Il devine que la vieille demoiselle n’aime pas les douillets.

« J’y songe, dit-elle en s’interrompant, ils doivent se demander où tu es passé ?…

— Qui donc, cousine ?

— Mais… ceux que tu appelais à ton aide tout à l’heure !

— Père et Raybaud ? Vous avez cru qu’ils pouvaient m’entendre ; le vagabond aussi l’a cru : sans cela il n’aurait pas eu peur d’un garçon de ma taille ; je l’ai jeté à terre en lui tirant les pieds par surprise et puis j’ai appelé pour faire croire que des hommes allaient venir.

— Quelle bonne ruse ! dit Irène enchantée, Je ne crois pas qu’on puisse en trouver une meilleure ! qu’en dis-tu, tante ? »

Mlle  Dorothée partagea sans discussion l’opinion de sa nièce ; avec un geste approbateur, elle répondit : « L’idée n’est pas d’un sot. Les Brial comme les Lissac ont toujours passé pour des gens avisés ; tu ne peux mentir à ta race, mon ami. »

Le pansement achevé, elle ajouta :

« Si cela ne déplaît pas à tes parents, tu viendras après-demain matin pour que je renouvelle l’onguent et les bandages. »

En s’aventurant une seconde fois sur les terres de Mlle  Dorothée, le jeune garçon s’attendait à recevoir une semonce :

« Quoi ! cousine, dit-il surpris et touché de son accent affectueux, vous me donnez la permission…
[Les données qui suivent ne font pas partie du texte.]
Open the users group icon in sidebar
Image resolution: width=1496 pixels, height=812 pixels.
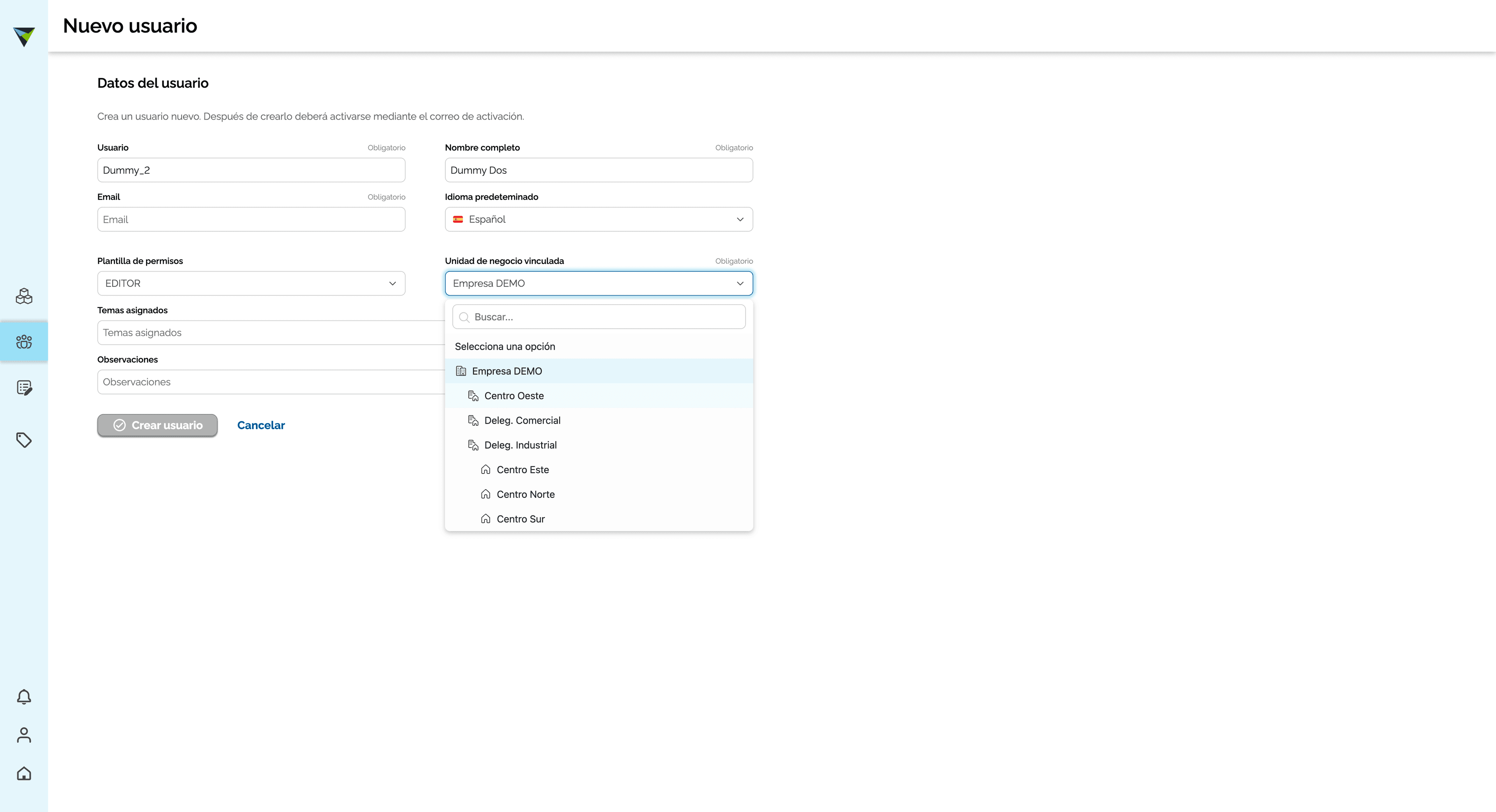pyautogui.click(x=24, y=342)
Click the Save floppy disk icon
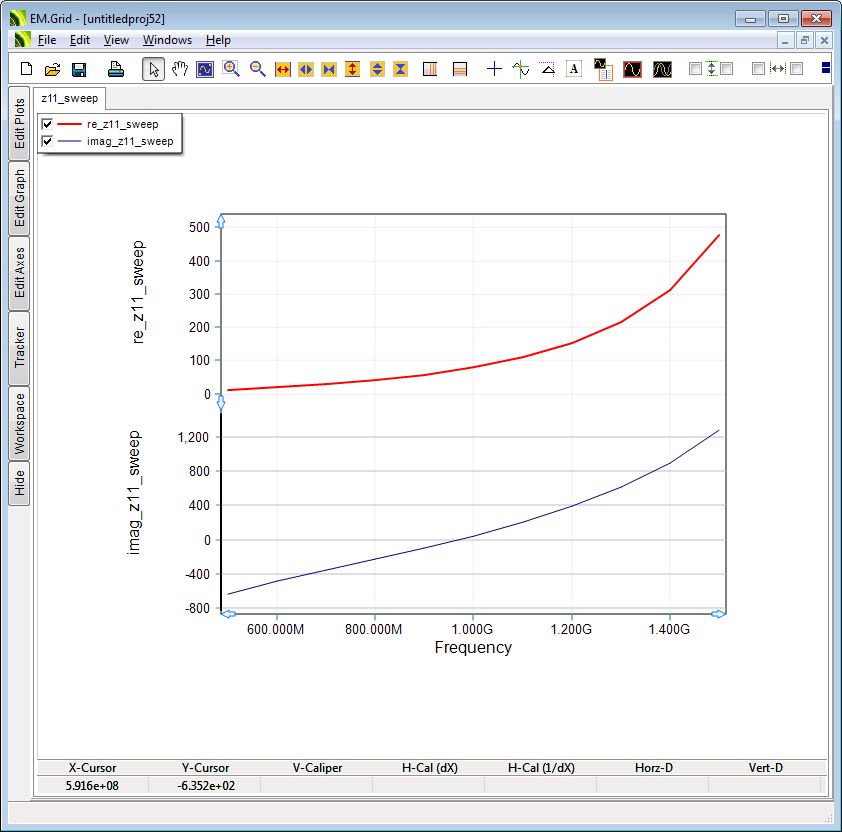This screenshot has height=832, width=842. click(x=79, y=69)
— Puis-je faire autrement ? interrompit Mlle  Lissac d’une voix plus aigre, il le faut bien… cette blessure, tu l’as reçue en défendant ma nièce et moi, et je laisserais à un autre le soin de te guérir !… Non, non, je n’ai pas le cœur si mauvais… sans compter qu’on dirait dans le pays : « Voyez-vous Mlle  Dorothée qui se vante de composer un onguent miraculeux, elle n’a seulement pas pitié de son petit-cousin !… » Il faut que tu reviennes et que je te soigne ; tes parents le comprendront tout de suite.

— Je n’en sais rien, repartit finement Norbert.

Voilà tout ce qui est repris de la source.